Ruoli che, però, non hanno caratterizzato gli ultimi anni dell’attrice, a testimonianza di un’industria che non la prende più in considerazione (lei come le sue colleghe) da quel punto di vista.

Gli Oscar e il problema con l’età delle donne

Quella illustrata dalla Kidman è solo una delle molte facce del gender gap che ancora domina Hollywood.

Una disparità che si conferma se si va a guardare l’età media dei vincitori e delle vincitrici degli Oscar. Se si considerano i vent’anni che intercorrono tra il 1990 e il 2009, ad esempio, quella dei Migliori attori protagonista e non protagonista è sempre stata più alta rispetto a quella delle donne, a eccezione di tre edizioni.

La situazione si è leggermente ristabilita negli ultimi dieci anni. A partire dal 2013, infatti, per cinque volte l’età media degli uomini è stata superiore rispetto a quella delle donne e l’opposto è capitato nelle restanti cinque edizioni.
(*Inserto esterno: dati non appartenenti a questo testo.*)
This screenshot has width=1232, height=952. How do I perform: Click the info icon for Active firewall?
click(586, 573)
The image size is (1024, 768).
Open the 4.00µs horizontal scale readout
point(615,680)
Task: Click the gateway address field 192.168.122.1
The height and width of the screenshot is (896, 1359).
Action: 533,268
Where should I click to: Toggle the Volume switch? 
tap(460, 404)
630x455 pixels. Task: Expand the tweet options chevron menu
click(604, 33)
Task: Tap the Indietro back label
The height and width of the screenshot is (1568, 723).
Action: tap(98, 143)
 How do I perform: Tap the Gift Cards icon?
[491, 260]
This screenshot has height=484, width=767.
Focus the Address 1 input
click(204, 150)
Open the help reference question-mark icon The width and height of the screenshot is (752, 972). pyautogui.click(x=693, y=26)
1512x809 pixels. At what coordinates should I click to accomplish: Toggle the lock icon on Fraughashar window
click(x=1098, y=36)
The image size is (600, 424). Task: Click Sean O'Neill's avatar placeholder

Un segno del cambiamento dei tempi, sicuramente, con l’augurio che indichi un impegno verso una sempre maggiore equità.

Conclusioni

  • Nicole Kidman e la sensualità oltre i 50 anni: Nicole Kidman ha scelto di partecipare al film “Baby girl” per sfidare i pregiudizi di Hollywood sull’invecchiamento delle attrici, portando in scena un personaggio maturo e sensuale, nonostante i suoi 57 anni di età. Con le scene di sesso intense nel film, Kidman intende lanciare un messaggio contro l’abitudine dell’industria cinematografica di marginalizzare le donne più anziane, ignorando la loro sessualità;
  • “Baby girl” e il suo messaggio alle donne: il film racconta la storia di una donna che ha raggiunto il successo professionale e una felicità familiare ma che, nonostante ciò, si sente vuota e incerta riguardo ai propri desideri. Kidman sottolinea che il personaggio rappresenta molte donne che, pur avendo tutto, si chiedono se debbano reprimere i propri desideri per essere amate o mantenere la loro posizione sociale;
  • La disparità di età agli Oscar: il divario di trattamento tra uomini e donne in Hollywood è evidente anche negli Oscar, dove l’età media dei vincitori maschili è storicamente più alta rispetto a quella delle donne. Nonostante alcuni miglioramenti recenti, la situazione evidenzia ancora un’importante disuguaglianza, con l’industria che fatica a valorizzare le attrici più anziane.